Mr Tracy said the cash terms of the Roberts Co transactions remained confidential.

“It’s the proverbial win-win outcome that has been a key focus since our appointment as Administrators only five weeks ago,” he said.

“While numbers are to be finalised and reported to creditors at a later date, the agreement with Roberts Co saves over a $100 million of potential creditor claims, and also avoids substantial liquated damages risks from ongoing project delays.

“Over 150 people will keep their jobs, with their accumulated entitlements preserved and potential redundancy costs avoided. And importantly, more than 150 subcontractors and consultants will be paid valid arrears and be able to get their people and equipment back to work immediately.”

Deloitte partner Jason Tracy.
Deloitte partner Jason Tracy.

Mr Tracy said the deal transpired through the co-operation of Probuild and Monaco Hickey leadership team and employees, unions, clients, subcontractors and the Victorian Building Authority.

“This sector is probably one of the hardest to keep the various stakeholders together, given the tension that exists between different parties in the supply change,” he said.

“To get a transaction in a period of five to six weeks is an incredible result.”

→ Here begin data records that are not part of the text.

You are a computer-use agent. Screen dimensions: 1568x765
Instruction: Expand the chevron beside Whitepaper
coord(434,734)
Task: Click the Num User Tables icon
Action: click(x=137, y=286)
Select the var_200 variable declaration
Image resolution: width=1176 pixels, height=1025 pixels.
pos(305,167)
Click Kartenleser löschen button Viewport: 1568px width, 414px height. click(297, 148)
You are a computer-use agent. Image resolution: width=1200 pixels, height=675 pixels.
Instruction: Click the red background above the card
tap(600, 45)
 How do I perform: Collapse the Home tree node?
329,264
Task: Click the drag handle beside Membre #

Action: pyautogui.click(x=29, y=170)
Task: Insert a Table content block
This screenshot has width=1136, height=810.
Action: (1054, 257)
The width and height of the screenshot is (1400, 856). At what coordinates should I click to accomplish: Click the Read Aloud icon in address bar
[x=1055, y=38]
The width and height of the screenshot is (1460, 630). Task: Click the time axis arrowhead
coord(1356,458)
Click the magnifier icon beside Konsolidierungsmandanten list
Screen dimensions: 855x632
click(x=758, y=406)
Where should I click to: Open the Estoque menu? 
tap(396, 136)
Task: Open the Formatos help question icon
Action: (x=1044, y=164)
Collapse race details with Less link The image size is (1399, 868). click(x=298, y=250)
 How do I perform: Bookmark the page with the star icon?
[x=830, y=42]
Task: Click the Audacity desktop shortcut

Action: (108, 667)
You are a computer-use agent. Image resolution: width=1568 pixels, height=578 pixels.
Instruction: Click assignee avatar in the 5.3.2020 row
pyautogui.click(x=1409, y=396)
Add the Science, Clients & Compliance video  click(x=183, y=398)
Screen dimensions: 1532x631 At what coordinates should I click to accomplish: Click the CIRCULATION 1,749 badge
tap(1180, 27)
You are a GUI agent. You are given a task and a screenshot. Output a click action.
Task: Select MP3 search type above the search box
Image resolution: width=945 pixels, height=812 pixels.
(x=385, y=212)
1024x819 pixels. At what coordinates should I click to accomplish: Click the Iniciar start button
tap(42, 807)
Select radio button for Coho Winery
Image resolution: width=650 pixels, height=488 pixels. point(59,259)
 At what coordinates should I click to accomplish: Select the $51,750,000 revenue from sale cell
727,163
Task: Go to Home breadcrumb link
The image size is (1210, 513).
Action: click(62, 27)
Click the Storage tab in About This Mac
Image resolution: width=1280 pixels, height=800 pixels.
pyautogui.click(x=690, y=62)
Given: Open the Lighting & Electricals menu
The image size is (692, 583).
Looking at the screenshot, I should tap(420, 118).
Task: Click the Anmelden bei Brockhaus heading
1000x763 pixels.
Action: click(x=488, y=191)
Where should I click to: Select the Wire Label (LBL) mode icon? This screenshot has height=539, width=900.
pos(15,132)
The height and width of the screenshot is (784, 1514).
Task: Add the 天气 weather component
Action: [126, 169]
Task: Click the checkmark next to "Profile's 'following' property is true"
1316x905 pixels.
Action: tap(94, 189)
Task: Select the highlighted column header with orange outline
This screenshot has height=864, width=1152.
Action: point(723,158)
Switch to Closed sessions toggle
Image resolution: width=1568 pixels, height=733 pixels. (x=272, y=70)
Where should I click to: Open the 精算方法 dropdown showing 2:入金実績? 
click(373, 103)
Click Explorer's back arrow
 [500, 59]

Mr Tracy said they were working with stakeholders on other Probuild projects such as 443 Queen St in Brisbane, the Victorian University and Curtin University in WA to finish construction.

He said since being appointed the team has been focused on preserving value and thesuccessful sale of the businesses.

“We have pretty much got through phase one and we’ll move into investigation, reporting to creditors and managing this longer tail, defect liability and completion matters,” he said.

Mr Tracy said they were a long way off finalising what is owned to creditors but “it was a very big number” that does not include the downstream impact on contractors.

“But if we keep these projects going, not only do we save jobs of Probuild employees but also those contractors,” he said.

“Failing to do this can end up creating a domino effect through the sector and that is something we are very aware of.”